Can you reproduce the data below word for word, from its first line through the line containing "pyautogui.click(x=388, y=264)"?

------------

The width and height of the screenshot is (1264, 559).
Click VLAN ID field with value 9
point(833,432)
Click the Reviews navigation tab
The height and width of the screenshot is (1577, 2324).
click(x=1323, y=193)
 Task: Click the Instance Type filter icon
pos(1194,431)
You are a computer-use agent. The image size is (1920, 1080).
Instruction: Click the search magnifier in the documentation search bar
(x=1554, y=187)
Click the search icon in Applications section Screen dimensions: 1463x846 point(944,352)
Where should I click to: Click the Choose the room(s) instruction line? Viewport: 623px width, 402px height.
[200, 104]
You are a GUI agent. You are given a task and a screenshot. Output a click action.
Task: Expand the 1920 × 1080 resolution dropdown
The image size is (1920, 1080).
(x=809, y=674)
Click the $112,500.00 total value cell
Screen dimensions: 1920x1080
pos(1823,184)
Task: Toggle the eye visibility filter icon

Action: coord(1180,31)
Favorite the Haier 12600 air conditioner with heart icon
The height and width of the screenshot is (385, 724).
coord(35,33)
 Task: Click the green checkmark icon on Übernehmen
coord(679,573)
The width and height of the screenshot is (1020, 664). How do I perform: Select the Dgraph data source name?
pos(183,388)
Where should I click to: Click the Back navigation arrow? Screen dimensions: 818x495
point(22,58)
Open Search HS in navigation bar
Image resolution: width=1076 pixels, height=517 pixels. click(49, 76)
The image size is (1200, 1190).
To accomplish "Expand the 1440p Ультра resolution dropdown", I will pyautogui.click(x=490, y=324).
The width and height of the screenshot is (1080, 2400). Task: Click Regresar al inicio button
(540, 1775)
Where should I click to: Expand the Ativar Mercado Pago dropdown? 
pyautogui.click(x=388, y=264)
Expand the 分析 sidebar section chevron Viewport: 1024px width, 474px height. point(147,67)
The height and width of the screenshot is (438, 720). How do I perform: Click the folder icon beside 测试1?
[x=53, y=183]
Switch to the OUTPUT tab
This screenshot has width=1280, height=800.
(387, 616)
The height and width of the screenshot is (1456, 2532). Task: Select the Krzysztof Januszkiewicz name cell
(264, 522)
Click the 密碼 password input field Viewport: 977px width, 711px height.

------------

Output:
The width and height of the screenshot is (1264, 559).
Click VLAN ID field with value 9
point(833,432)
Click the Reviews navigation tab
The height and width of the screenshot is (1577, 2324).
click(x=1323, y=193)
 Task: Click the Instance Type filter icon
pos(1194,431)
You are a computer-use agent. The image size is (1920, 1080).
Instruction: Click the search magnifier in the documentation search bar
(x=1554, y=187)
Click the search icon in Applications section Screen dimensions: 1463x846 point(944,352)
Where should I click to: Click the Choose the room(s) instruction line? Viewport: 623px width, 402px height.
[200, 104]
You are a GUI agent. You are given a task and a screenshot. Output a click action.
Task: Expand the 1920 × 1080 resolution dropdown
The image size is (1920, 1080).
(x=809, y=674)
Click the $112,500.00 total value cell
Screen dimensions: 1920x1080
pos(1823,184)
Task: Toggle the eye visibility filter icon

Action: coord(1180,31)
Favorite the Haier 12600 air conditioner with heart icon
The height and width of the screenshot is (385, 724).
coord(35,33)
 Task: Click the green checkmark icon on Übernehmen
coord(679,573)
The width and height of the screenshot is (1020, 664). How do I perform: Select the Dgraph data source name?
pos(183,388)
Where should I click to: Click the Back navigation arrow? Screen dimensions: 818x495
point(22,58)
Open Search HS in navigation bar
Image resolution: width=1076 pixels, height=517 pixels. click(49, 76)
The image size is (1200, 1190).
To accomplish "Expand the 1440p Ультра resolution dropdown", I will pyautogui.click(x=490, y=324).
The width and height of the screenshot is (1080, 2400). Task: Click Regresar al inicio button
(540, 1775)
Where should I click to: Expand the Ativar Mercado Pago dropdown? 
pyautogui.click(x=388, y=264)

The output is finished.